[What you will do]:
Please return the material exactly; leave no entry out.

--- START ---

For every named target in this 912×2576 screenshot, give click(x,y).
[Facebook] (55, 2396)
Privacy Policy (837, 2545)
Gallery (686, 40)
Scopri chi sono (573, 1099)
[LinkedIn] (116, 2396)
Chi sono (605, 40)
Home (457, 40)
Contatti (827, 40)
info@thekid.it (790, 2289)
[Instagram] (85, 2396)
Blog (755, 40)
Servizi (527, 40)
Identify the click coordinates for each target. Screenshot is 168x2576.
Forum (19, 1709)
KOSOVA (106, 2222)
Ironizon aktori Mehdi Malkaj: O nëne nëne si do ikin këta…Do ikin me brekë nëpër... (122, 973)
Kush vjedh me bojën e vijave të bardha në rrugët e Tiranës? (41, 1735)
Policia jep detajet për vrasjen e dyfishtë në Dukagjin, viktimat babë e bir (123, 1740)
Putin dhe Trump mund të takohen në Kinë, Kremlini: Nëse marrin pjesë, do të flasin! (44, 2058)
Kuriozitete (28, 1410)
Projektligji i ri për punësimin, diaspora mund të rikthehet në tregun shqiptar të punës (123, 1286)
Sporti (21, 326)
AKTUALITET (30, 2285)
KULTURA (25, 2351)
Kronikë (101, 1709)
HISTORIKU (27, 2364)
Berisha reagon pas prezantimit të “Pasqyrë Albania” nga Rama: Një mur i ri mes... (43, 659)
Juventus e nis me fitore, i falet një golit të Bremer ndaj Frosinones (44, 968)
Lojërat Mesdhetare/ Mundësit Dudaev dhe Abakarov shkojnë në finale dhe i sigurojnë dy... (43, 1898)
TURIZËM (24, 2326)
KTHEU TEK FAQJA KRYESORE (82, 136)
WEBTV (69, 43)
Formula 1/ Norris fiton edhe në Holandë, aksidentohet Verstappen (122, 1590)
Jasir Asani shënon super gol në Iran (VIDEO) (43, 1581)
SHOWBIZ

--- END ---

[Response to this exercise]:
For every named target in this 912×2576 screenshot, give click(x,y).
[Facebook] (55, 2396)
Privacy Policy (837, 2545)
Gallery (686, 40)
Scopri chi sono (573, 1099)
[LinkedIn] (116, 2396)
Chi sono (605, 40)
Home (457, 40)
Contatti (827, 40)
info@thekid.it (790, 2289)
[Instagram] (85, 2396)
Blog (755, 40)
Servizi (527, 40)
Identify the click coordinates for each target. Screenshot is 168x2576.
Forum (19, 1709)
KOSOVA (106, 2222)
Ironizon aktori Mehdi Malkaj: O nëne nëne si do ikin këta…Do ikin me brekë nëpër... (122, 973)
Kush vjedh me bojën e vijave të bardha në rrugët e Tiranës? (41, 1735)
Policia jep detajet për vrasjen e dyfishtë në Dukagjin, viktimat babë e bir (123, 1740)
Putin dhe Trump mund të takohen në Kinë, Kremlini: Nëse marrin pjesë, do të flasin! (44, 2058)
Kuriozitete (28, 1410)
Projektligji i ri për punësimin, diaspora mund të rikthehet në tregun shqiptar të punës (123, 1286)
Sporti (21, 326)
AKTUALITET (30, 2285)
KULTURA (25, 2351)
Kronikë (101, 1709)
HISTORIKU (27, 2364)
Berisha reagon pas prezantimit të “Pasqyrë Albania” nga Rama: Një mur i ri mes... (43, 659)
Juventus e nis me fitore, i falet një golit të Bremer ndaj Frosinones (44, 968)
Lojërat Mesdhetare/ Mundësit Dudaev dhe Abakarov shkojnë në finale dhe i sigurojnë dy... (43, 1898)
TURIZËM (24, 2326)
KTHEU TEK FAQJA KRYESORE (82, 136)
WEBTV (69, 43)
Formula 1/ Norris fiton edhe në Holandë, aksidentohet Verstappen (122, 1590)
Jasir Asani shënon super gol në Iran (VIDEO) (43, 1581)
SHOWBIZ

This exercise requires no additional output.